By Charles Strohacker @ 12:05 PM :: 241 Views :: Devotional
 

After His suffering, He showed Himself to these men and gave many convincing proofs that He was alive.  He appeared to them over a period of forty days and spoke about the kingdom of God.  On one occasion, while He was eating with them, He gave them this command:  "Do not leave Jerusalem, but wait for the gift My Father promised, which you have heard Me speak about.  For John baptized with water, but in a few days you will be baptized with the Holy Spirit..."  After He said this, He was taken up before their very eyes, and a cloud hid Him from their sight.  They were looking intently into the sky as He was going, when suddenly two men dressed in white stood beside them.  "Men of Galilee," they said, "why do you stand looking into the sky?  This same Jesus, who has been taken from you into heaven, will come back in the same way you have seen Him go into heaven."  Acts 1:3-5 and 9-11

Does anyone know what we might call a "wise" saying or, perhaps a familiar saying, something your parents or grandparents may have said to you in order to teach an important lesson?

After taking a few answers, I showed the kids what I had brought to Chapel that day:  a kite, a playground ball, and my six foot stepladder from home.

"Remembering that today is Ascension Day, what familiar saying might I have been thinking of when I prepared today's lesson?"  (Kite, ball, ladder...)

"What goes up, must come down."

I've learned about this 'what goes up, must come down' stuff several times with my ladder.  That step on the very top, the one with the label, see it there, the one that says, "This Is Not A Step" - well, that's the truth!  Believe me, you don't want to use that as a step...and it took me at least three times before I learned that lesson...the hard way.

 

"What goes up, must come down," isn't just a wise or familiar saying, it is also a law, if you will.  This saying demonstrates one of Sir Isaac Newton's Three Laws - The Law of Gravity.

O.K., the junior high kids know that Newton's Law of Gravity is a bit longer and more complicated than this, but 'what goes up, must come down,' is certainly a part of that law.

Now Jesus actually did the opposite of what this Law of Gravity says.  He first came down...and then He went up.

You see, Jesus wasn't bound by this law or any other law for that matter.  Jesus, because He is the perfect Son of God, didn't need the Law.  In fact, Jesus turned the Law upside down.  For one thing, as I just mentioned, He first came down...and then went up.  That's the opposite of what we would expect.

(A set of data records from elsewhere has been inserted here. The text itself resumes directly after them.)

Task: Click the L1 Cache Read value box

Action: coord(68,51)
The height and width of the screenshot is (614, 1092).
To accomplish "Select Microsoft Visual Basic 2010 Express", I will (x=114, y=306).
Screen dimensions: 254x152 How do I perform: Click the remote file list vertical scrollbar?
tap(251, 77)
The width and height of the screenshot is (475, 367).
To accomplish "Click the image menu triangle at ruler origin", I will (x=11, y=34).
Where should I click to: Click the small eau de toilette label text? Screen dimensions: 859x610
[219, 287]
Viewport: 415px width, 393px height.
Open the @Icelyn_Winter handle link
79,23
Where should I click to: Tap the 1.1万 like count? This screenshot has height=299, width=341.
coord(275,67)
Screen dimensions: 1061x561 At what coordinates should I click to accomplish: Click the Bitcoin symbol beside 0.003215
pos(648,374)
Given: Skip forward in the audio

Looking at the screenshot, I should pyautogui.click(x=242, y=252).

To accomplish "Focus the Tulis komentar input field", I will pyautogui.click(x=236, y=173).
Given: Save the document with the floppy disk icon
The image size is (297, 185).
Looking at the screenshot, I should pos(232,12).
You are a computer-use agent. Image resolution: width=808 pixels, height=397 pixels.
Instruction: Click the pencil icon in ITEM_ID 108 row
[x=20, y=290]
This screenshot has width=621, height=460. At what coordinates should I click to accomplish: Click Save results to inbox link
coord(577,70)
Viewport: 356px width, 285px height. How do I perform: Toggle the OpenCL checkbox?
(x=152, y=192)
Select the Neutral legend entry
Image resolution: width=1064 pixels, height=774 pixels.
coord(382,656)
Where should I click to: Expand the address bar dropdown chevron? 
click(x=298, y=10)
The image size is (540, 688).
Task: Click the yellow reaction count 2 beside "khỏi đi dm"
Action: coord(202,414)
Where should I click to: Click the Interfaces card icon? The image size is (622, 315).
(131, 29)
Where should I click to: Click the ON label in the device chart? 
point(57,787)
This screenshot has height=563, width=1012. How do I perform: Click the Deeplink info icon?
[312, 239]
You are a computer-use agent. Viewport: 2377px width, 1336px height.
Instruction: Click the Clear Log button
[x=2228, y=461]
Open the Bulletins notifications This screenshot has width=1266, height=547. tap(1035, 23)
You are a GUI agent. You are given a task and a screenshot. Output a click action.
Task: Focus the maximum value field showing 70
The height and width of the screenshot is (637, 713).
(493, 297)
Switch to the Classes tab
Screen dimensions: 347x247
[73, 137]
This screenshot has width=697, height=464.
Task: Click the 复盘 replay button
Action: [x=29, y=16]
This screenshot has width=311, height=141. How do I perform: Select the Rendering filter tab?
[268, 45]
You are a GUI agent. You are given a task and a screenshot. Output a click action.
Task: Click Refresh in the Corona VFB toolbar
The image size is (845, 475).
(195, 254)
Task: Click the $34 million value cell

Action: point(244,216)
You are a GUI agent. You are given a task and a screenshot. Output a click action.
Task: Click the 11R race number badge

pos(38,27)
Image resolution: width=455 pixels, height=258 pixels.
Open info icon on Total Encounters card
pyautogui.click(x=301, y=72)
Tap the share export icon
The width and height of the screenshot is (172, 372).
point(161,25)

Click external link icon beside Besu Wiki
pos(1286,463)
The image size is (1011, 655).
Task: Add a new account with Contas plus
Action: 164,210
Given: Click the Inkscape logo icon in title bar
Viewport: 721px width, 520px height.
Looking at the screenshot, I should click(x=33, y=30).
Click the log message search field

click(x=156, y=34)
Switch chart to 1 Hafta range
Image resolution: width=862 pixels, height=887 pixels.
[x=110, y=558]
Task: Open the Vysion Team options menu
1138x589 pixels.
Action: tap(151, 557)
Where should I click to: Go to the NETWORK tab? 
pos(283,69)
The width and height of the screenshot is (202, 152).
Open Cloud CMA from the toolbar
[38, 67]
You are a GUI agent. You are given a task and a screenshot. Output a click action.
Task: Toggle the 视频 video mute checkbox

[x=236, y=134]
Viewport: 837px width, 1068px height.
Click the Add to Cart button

And who would ever expect God's only Son to leave His heavenly throne and come down to earth to live among us, to suffer and to die for us and our sins?  That's backwards to all our thinking, but this is exactly what Jesus did...because He loves us so very much.

 

Like me falling off the ladder, all of you have fallen, too.  The first sin, in the Garden of Eden by Adam and Eve, is called The Fall.  Just like me doing something wrong by standing on the top step of the ladder, all of us do wrong things - we all sin and have fallen short of what God commands.

But Jesus kept the Law perfectly for us - He suffered for us, died for us, rose again on Easter Sunday, and today we observe that He also ascended back into heaven where He sits at God's right hand.  Ascending back into heaven shows that Jesus successfully accomplished what He set out to do for us, to save us from our sins.

"What goes up, must come down," is still an O.K. saying to remember when we think of Jesus though because of what the angels said in today's reading: "This same Jesus, who has been taken from you into heaven, will come back in the same way you have seen Him go into heaven."

Not only do we have the assurance that Jesus defeated sin, death, and the devil and now sits at God's right hand watching over us, but we have His promise that He will one day return, come back down to earth, and take us to live with Him in heaven for all eternity.